Jonty Mark

By Jonty Mark

Football Editor


Two trebles in a year – all hail Pitso Mosimane!

Three domestic trophies with Sundowns have been followed by a domestic double at Al Ahly and the Caf Champions League.


Pitso Mosimane has won a treble in two different countries in under a year, a feat that is most-likely unprecedented in the modern game.

READ MORE: ‘I bear no grudges.’ Laffor opens up about Sundowns exit

The former Mamelodi Sundowns head coach won the Egyptian Cup with Al Ahly over the weekend, beating El Gaish, the conquerors of Zamalek in the semifinals, in a penalty shoot out in the final at the Borg El Arab Stadium to add to their Egyptian Premier League title and the Caf Champions League.

This followed a 2019/20 season at Sundowns in which Masandawana won the Telkom Knockout, the DStv Premiership and the Nedbank Cup. If you take into account that the Telkom Knockout final win over Maritzburg United was on December 14, 2019, that is six trophies sealed in under 12 months, an astonishing achievement by any standard.

The caveat, of course, is that the Egyptian Premier League was sealed by the time Mosimane arrived at Ahly in October, while he also only had to get through the semifinals and final of the Caf Champions League. Nevertheless, the fact that ‘Jingles’ did exactly this, winning Ahly their first Champions League in seven years, is no small feat.

Ahly are unbeaten, indeed, since Mosimane joined them, and there could yet be another trophy this week, with the Red Devils set to face RS Berkane in the Caf Super Cup final on Thursday, though the Moroccan side have protested the decision to play the game in the Egyptian capital Cairo.

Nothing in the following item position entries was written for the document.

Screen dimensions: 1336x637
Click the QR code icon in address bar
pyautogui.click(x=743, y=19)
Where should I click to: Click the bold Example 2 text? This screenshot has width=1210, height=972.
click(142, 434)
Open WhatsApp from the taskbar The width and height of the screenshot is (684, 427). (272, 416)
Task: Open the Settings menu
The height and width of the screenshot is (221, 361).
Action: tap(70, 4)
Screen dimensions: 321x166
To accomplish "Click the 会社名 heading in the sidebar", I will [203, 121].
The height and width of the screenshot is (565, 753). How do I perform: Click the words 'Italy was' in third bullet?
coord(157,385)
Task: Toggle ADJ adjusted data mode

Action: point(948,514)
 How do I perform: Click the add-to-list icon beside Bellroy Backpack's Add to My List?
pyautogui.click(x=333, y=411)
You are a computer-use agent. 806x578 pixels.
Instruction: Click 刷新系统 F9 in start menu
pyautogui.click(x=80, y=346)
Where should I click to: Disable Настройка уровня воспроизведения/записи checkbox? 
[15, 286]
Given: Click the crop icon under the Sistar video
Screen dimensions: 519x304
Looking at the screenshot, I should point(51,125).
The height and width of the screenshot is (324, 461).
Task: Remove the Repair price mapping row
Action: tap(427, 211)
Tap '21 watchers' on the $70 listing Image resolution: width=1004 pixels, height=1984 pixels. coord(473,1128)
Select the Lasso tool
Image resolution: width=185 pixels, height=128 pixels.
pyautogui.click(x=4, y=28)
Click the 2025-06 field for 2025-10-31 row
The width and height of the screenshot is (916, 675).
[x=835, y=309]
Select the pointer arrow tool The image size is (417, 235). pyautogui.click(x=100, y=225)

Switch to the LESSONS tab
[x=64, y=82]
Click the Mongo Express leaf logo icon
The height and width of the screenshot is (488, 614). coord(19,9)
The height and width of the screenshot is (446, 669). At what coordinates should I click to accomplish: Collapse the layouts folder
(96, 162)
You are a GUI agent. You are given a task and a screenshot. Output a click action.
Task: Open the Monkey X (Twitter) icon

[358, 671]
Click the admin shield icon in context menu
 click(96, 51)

Mosimane, meanwhile, clearly also has an eye back home on Sundowns, where Manqoba Mngqithi and Rulani Mokwena, with a dose of Steve Komphela too, have guided the team to the top of the DStv Premiership in the early stage of the season.

The Ahly coach, however, may have reached a bit when he claimed that Mngqithi could really just relax and do nothing, with the Sundowns structure he had put in place basically running itself.

“Kermit Erasmus, Peter Shalulile, I signed all of them, I made sure I left the team in a better place,” Mosimane said in conversation with the South African Football Journalists Association.

“The All Blacks say you must leave the jersey in a better place than you found it and no one at Sundowns can say they had to start again. You could see Peter would add value and Kermit … I was building the team to be stronger .. we bought hotshots. The movie is continuing, you can just enjoy the ride, Manqoba knows that, he can just have a coffee and smoke a cigar.”